Understanding fake and honeypot tokens
A counterfeit token impersonates a real cryptocurrency — same name, same symbol, different contract address — but has no connection to the legitimate project. These tokens are commonly distributed through malicious smart contracts or unsolicited airdrops.
Even when they appear to have value in your wallet, that price is artificially inflated and does not reflect real market liquidity. You cannot sell them, and the displayed balance cannot be withdrawn or exchanged for actual funds.
Their presence in your wallet does not mean your wallet has been compromised. The danger is entirely in interacting with them — visiting a linked site, attempting to swap, or approving a contract could put your genuine assets at risk.
⚠️ The screenshot above shows a counterfeit BTC token on BNB Smart Chain. Receiving an unsolicited token does not indicate your wallet is compromised. The risk lies in interacting with it. Never swap, send, or approve any contract linked to a token you did not acquire from a verified source.

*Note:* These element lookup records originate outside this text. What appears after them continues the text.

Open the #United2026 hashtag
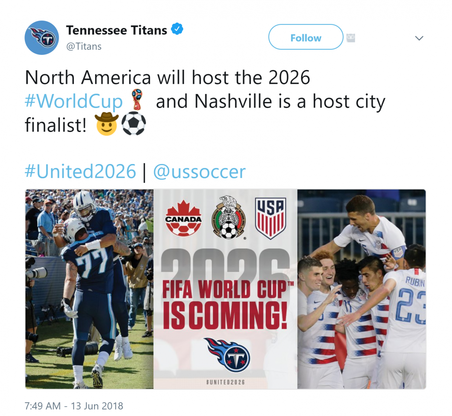The width and height of the screenshot is (452, 416). [80, 172]
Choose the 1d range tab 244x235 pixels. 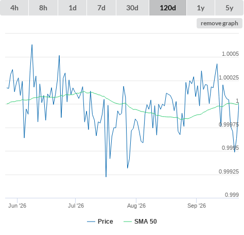(73, 8)
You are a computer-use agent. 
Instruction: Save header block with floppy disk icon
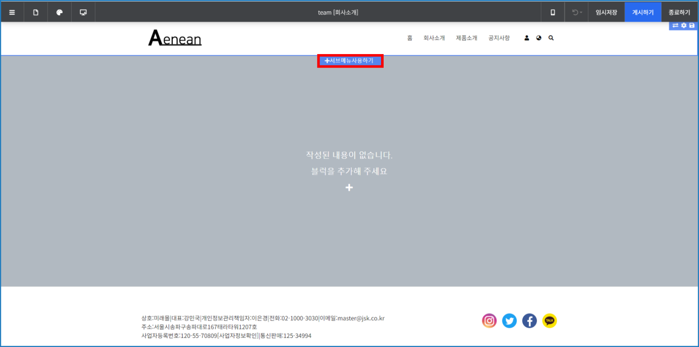692,26
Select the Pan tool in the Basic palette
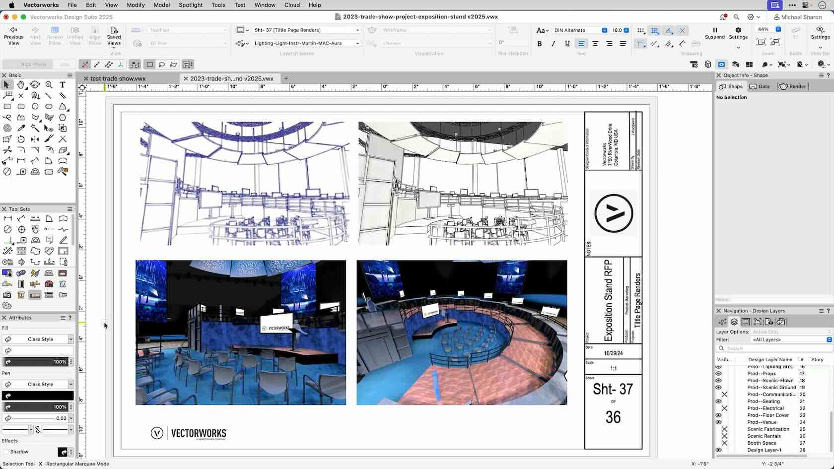This screenshot has height=469, width=834. tap(20, 84)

Step 1 — Check the token on GoPlus Security
Before doing anything, look up the token's contract address at gopluslabs.io/token-security. Select the correct blockchain and review these fields:
Signal | What it means |
Sell tax: unknown | Swap blocked — Trust Wallet cannot verify the fee structure |
Sell tax: 100% | Honeypot confirmed — you cannot sell this token |
Is honeypot: true | Confirmed honeypot — funds used to buy are not recoverable |
Is airdrop scam: true | Known scam distribution — do not interact |
No verified source code | Treat with caution |
Buy/sell tax: known, reasonable | Likely legitimate — swap blocked only due to data availability |
Never interact with a token you didn't purchase or knowingly receive. If a token appears in your wallet unexpectedly — regardless of the value shown — treat it as suspicious until verified.

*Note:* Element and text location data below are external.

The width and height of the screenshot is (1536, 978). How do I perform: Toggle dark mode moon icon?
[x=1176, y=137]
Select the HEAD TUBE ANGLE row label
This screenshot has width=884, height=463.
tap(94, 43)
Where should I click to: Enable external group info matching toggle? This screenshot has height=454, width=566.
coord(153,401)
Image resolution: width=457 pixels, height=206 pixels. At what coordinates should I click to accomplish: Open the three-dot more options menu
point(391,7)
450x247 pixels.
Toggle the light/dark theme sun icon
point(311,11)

Step 2 — Identify what type of issue you're dealing with
If GoPlus confirms a honeypot
A honeypot lets you buy but blocks you from selling. Additional signs:
The token has buy activity but zero sell transactions on the block explorer, a public tool for looking up transactions and token activity on a blockchain
Swap fails consistently across multiple DEXes, peer-to-peer trading platforms that operate without an intermediary, not just Trust Wallet
No verifiable team, audit, or social presence for the project
If GoPlus confirms a honeypot, the funds used to buy it are not recoverable.
If the token appears legitimate but the swap is still failing
Some real tokens have high buy/sell taxes and their data hasn't been fully indexed yet. If the swap fails across multiple platforms, that remains a strong indicator of a honeypot regardless of what the project claims.